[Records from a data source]
<<<<
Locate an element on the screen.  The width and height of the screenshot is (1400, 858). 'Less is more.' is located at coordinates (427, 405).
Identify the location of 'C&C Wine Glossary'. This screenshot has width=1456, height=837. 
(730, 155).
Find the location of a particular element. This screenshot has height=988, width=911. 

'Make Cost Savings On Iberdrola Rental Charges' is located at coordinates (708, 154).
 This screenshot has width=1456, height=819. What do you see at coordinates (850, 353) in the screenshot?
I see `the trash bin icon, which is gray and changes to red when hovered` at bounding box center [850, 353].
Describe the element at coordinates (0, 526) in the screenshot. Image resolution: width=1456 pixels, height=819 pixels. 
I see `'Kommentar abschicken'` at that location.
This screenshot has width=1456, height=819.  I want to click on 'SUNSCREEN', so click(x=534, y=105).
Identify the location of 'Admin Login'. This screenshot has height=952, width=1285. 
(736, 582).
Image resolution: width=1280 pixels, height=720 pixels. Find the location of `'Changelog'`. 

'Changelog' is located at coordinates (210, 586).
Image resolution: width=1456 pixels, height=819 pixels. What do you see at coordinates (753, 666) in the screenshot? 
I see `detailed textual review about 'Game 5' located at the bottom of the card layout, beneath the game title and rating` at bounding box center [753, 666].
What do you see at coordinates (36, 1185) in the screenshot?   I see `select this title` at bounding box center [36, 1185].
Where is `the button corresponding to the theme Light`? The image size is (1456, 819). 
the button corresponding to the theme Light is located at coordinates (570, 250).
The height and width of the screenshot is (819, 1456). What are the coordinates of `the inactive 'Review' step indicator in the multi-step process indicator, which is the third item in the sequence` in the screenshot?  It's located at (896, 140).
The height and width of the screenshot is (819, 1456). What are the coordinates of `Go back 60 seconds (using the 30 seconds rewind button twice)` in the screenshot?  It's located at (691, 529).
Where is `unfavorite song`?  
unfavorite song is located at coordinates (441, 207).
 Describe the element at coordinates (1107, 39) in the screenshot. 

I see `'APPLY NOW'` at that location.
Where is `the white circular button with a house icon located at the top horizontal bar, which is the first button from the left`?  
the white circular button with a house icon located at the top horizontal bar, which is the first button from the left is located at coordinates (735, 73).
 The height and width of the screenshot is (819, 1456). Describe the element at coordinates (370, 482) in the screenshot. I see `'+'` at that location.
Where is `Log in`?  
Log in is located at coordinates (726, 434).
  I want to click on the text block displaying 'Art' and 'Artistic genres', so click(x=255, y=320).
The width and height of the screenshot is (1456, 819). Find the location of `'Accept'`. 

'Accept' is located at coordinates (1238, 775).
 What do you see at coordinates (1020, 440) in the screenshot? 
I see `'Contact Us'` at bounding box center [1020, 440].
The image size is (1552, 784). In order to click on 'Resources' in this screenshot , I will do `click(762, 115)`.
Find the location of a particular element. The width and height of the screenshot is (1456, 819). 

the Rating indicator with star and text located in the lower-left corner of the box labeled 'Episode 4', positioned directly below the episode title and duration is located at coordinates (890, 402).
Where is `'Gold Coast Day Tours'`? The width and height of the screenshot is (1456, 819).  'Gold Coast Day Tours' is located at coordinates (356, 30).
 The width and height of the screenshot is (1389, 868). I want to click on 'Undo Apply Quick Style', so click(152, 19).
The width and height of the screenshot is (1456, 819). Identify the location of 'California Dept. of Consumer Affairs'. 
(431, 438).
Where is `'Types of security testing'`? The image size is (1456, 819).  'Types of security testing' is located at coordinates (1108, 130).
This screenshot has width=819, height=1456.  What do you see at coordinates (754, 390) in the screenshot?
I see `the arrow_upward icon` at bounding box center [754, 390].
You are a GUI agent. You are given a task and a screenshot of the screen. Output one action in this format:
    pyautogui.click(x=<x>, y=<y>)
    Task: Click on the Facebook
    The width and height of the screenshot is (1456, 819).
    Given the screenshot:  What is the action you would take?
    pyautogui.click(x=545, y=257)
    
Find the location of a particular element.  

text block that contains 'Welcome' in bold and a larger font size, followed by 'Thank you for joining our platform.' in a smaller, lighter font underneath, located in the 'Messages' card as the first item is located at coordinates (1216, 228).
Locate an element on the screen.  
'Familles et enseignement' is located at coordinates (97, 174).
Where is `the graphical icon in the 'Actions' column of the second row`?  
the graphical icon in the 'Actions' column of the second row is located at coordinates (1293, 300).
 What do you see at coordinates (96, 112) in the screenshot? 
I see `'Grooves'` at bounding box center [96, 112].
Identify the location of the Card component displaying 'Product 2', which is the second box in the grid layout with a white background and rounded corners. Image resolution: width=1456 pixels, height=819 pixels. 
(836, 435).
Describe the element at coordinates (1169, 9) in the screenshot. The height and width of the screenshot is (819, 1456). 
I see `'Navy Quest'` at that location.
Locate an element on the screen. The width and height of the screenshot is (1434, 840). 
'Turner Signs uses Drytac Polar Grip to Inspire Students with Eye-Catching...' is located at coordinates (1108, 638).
>>>>
THE TASK:
Rewrite all the records above with "Screen size" in place of every "Image resolution", keeping everything else the same.

COMPLETE OUTPUT:
Locate an element on the screen.  The width and height of the screenshot is (1400, 858). 'Less is more.' is located at coordinates (427, 405).
Identify the location of 'C&C Wine Glossary'. This screenshot has width=1456, height=837. 
(730, 155).
Find the location of a particular element. This screenshot has height=988, width=911. 

'Make Cost Savings On Iberdrola Rental Charges' is located at coordinates (708, 154).
 This screenshot has width=1456, height=819. What do you see at coordinates (850, 353) in the screenshot?
I see `the trash bin icon, which is gray and changes to red when hovered` at bounding box center [850, 353].
Describe the element at coordinates (0, 526) in the screenshot. Screen size: width=1456 pixels, height=819 pixels. 
I see `'Kommentar abschicken'` at that location.
This screenshot has width=1456, height=819.  I want to click on 'SUNSCREEN', so click(x=534, y=105).
Identify the location of 'Admin Login'. This screenshot has height=952, width=1285. 
(736, 582).
Screen size: width=1280 pixels, height=720 pixels. Find the location of `'Changelog'`. 

'Changelog' is located at coordinates (210, 586).
Screen size: width=1456 pixels, height=819 pixels. What do you see at coordinates (753, 666) in the screenshot? 
I see `detailed textual review about 'Game 5' located at the bottom of the card layout, beneath the game title and rating` at bounding box center [753, 666].
What do you see at coordinates (36, 1185) in the screenshot?   I see `select this title` at bounding box center [36, 1185].
Where is `the button corresponding to the theme Light`? The image size is (1456, 819). 
the button corresponding to the theme Light is located at coordinates (570, 250).
The height and width of the screenshot is (819, 1456). What are the coordinates of `the inactive 'Review' step indicator in the multi-step process indicator, which is the third item in the sequence` in the screenshot?  It's located at (896, 140).
The height and width of the screenshot is (819, 1456). What are the coordinates of `Go back 60 seconds (using the 30 seconds rewind button twice)` in the screenshot?  It's located at (691, 529).
Where is `unfavorite song`?  
unfavorite song is located at coordinates (441, 207).
 Describe the element at coordinates (1107, 39) in the screenshot. 

I see `'APPLY NOW'` at that location.
Where is `the white circular button with a house icon located at the top horizontal bar, which is the first button from the left`?  
the white circular button with a house icon located at the top horizontal bar, which is the first button from the left is located at coordinates (735, 73).
 The height and width of the screenshot is (819, 1456). Describe the element at coordinates (370, 482) in the screenshot. I see `'+'` at that location.
Where is `Log in`?  
Log in is located at coordinates (726, 434).
  I want to click on the text block displaying 'Art' and 'Artistic genres', so click(x=255, y=320).
The width and height of the screenshot is (1456, 819). Find the location of `'Accept'`. 

'Accept' is located at coordinates (1238, 775).
 What do you see at coordinates (1020, 440) in the screenshot? 
I see `'Contact Us'` at bounding box center [1020, 440].
The image size is (1552, 784). In order to click on 'Resources' in this screenshot , I will do `click(762, 115)`.
Find the location of a particular element. The width and height of the screenshot is (1456, 819). 

the Rating indicator with star and text located in the lower-left corner of the box labeled 'Episode 4', positioned directly below the episode title and duration is located at coordinates (890, 402).
Where is `'Gold Coast Day Tours'`? The width and height of the screenshot is (1456, 819).  'Gold Coast Day Tours' is located at coordinates (356, 30).
 The width and height of the screenshot is (1389, 868). I want to click on 'Undo Apply Quick Style', so click(152, 19).
The width and height of the screenshot is (1456, 819). Identify the location of 'California Dept. of Consumer Affairs'. 
(431, 438).
Where is `'Types of security testing'`? The image size is (1456, 819).  'Types of security testing' is located at coordinates (1108, 130).
This screenshot has width=819, height=1456.  What do you see at coordinates (754, 390) in the screenshot?
I see `the arrow_upward icon` at bounding box center [754, 390].
You are a GUI agent. You are given a task and a screenshot of the screen. Output one action in this format:
    pyautogui.click(x=<x>, y=<y>)
    Task: Click on the Facebook
    The width and height of the screenshot is (1456, 819).
    Given the screenshot:  What is the action you would take?
    pyautogui.click(x=545, y=257)
    
Find the location of a particular element.  

text block that contains 'Welcome' in bold and a larger font size, followed by 'Thank you for joining our platform.' in a smaller, lighter font underneath, located in the 'Messages' card as the first item is located at coordinates (1216, 228).
Locate an element on the screen.  
'Familles et enseignement' is located at coordinates (97, 174).
Where is `the graphical icon in the 'Actions' column of the second row`?  
the graphical icon in the 'Actions' column of the second row is located at coordinates (1293, 300).
 What do you see at coordinates (96, 112) in the screenshot? 
I see `'Grooves'` at bounding box center [96, 112].
Identify the location of the Card component displaying 'Product 2', which is the second box in the grid layout with a white background and rounded corners. Screen size: width=1456 pixels, height=819 pixels. 
(836, 435).
Describe the element at coordinates (1169, 9) in the screenshot. The height and width of the screenshot is (819, 1456). 
I see `'Navy Quest'` at that location.
Locate an element on the screen. The width and height of the screenshot is (1434, 840). 
'Turner Signs uses Drytac Polar Grip to Inspire Students with Eye-Catching...' is located at coordinates (1108, 638).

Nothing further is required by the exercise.